#### [Material supplied]
============

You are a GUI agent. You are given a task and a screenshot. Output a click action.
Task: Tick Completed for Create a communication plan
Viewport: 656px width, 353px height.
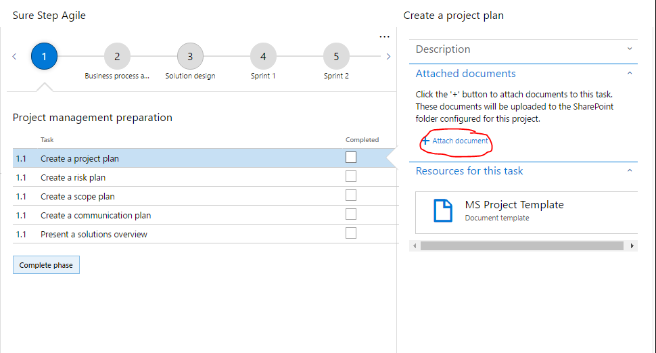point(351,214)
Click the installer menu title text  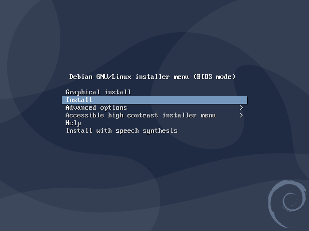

============

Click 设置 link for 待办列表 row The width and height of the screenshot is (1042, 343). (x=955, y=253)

============

Reproduce the records above exactly, but only from the line with "You are a GUI" up to and including the line with "Click the installer menu title text". Leave the pictures out.

You are a GUI agent. You are given a task and a screenshot. Output a click action.
Task: Tick Completed for Create a communication plan
Viewport: 656px width, 353px height.
point(351,214)
Click the installer menu title text  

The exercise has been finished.